Terakhir, aksi 411 dan 212 yang dipelopori oleh FPI dan GNPF-MUI telah membuat persoalan ini memasuki babak baru yang lebih terang sekaligus mengkhawatirkan. Terlepas dari unsur politik yang membungkus kedua demonstrasi itu, agitasi massal di hadapan khalayak plus sorotan kamera media yang terjadi pada keduanya telah menjadikan krisis radikalisme ini jauh lebih besar daripada sebelumnya.

Presiden Jokowi, guna menangkal efek beracun dari radikalisme yang tengah naik daun ini, beberapa kali melakukan kunjungan ke berbagai instansi, termasuk ke kedua organisasi Islam terbesar di Indonesia, yaitu NU dan Muhammadiyah.

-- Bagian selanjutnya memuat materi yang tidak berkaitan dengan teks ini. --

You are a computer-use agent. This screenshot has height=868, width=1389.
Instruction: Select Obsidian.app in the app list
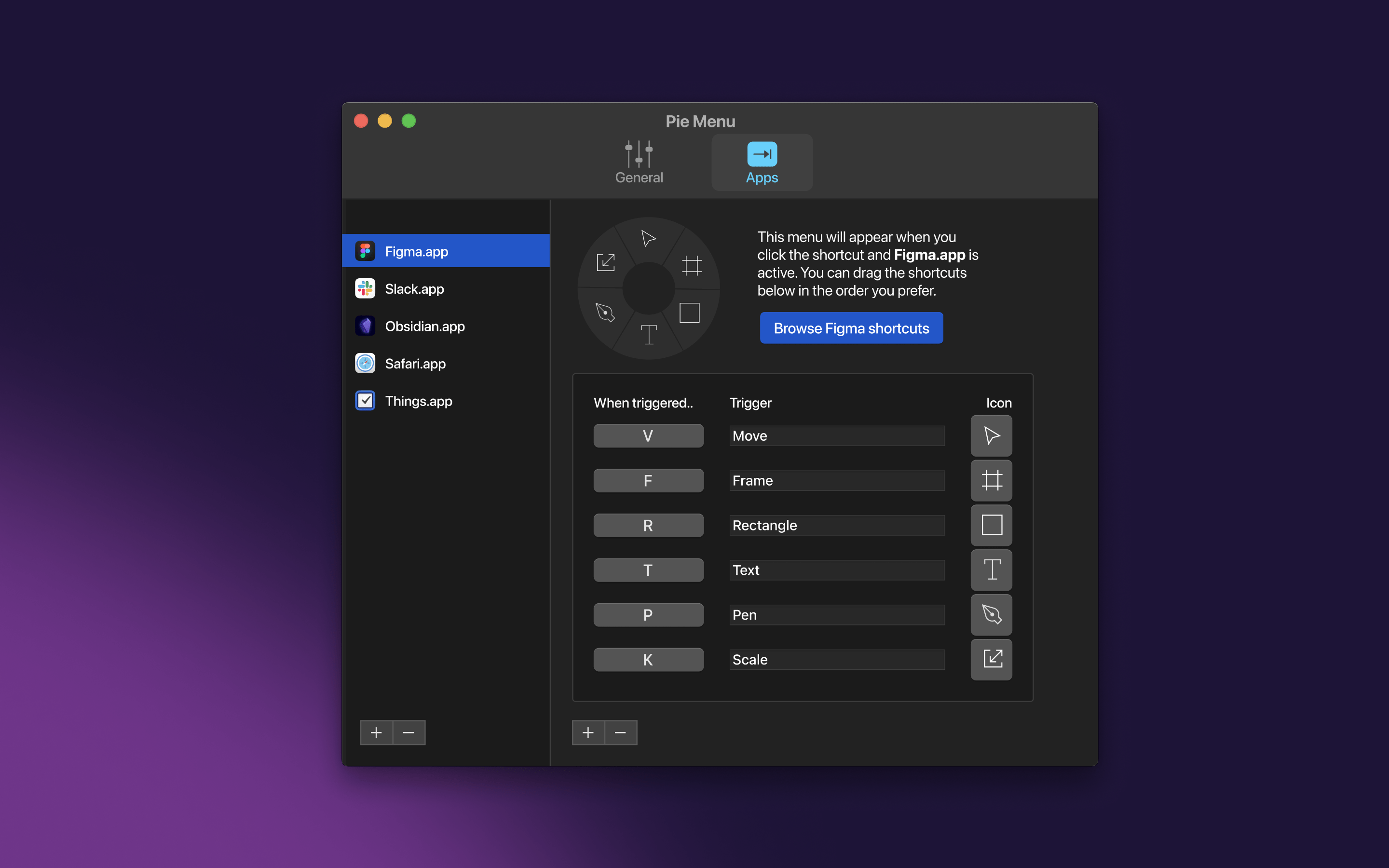(424, 326)
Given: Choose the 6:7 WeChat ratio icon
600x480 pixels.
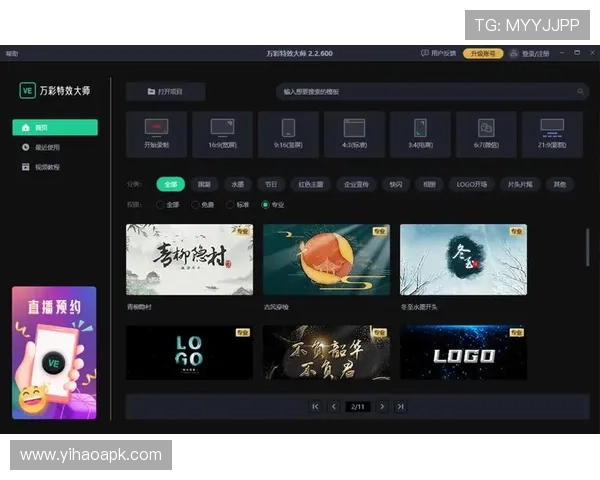Looking at the screenshot, I should [486, 128].
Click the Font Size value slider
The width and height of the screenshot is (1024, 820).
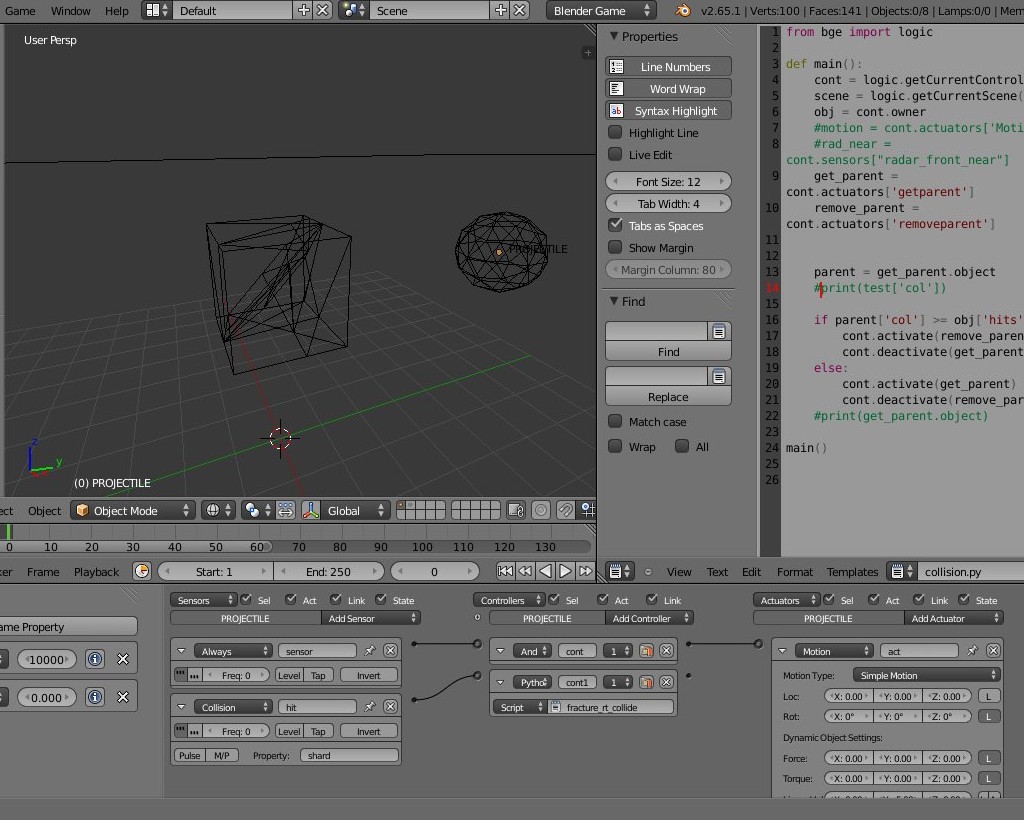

Tercatat, tiga hari sebelum aksi 411, Presiden Jokowi mengumpulkan para petinggi NU dan Muhammadiyah beserta MUI di Istana Negara untuk membahas aksi yang akan berlangsung. Tiga hari seusai aksi 411, Presiden mengunjungi Sekretariat PBNU lalu melanjutkan sowan ke Kantor PP Muhammadiyah sehari setelahnya.

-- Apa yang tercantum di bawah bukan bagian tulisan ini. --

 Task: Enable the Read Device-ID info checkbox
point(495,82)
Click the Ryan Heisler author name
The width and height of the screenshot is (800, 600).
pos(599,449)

Dalam pertemuannya dengan kedua organisasi Islam terbesar di Tanah Air tersebut, Presiden secara garis besar mengapresiasi dan memotivasi keduanya untuk terus menjadi pengayom bagi moderasi Islam di Nusantara.

NU dan Muhammadiyah sejak dulu senantiasa didengang-dengungkan sebagai penjaga garda terdepan bagi citra Islam yang moderat, toleran, dan ramah di Negeri Zamrud Khatulistiwa ini. Dilihat dari kiprah keduanya sepanjang lintasan sejarah, peran NU dan Muhammadiyah dalam menjaga kebhinnekaan Republik Indonesia, terutama di kalangan internal umat Islam, memang tidak dapat dimungkiri begitu saja.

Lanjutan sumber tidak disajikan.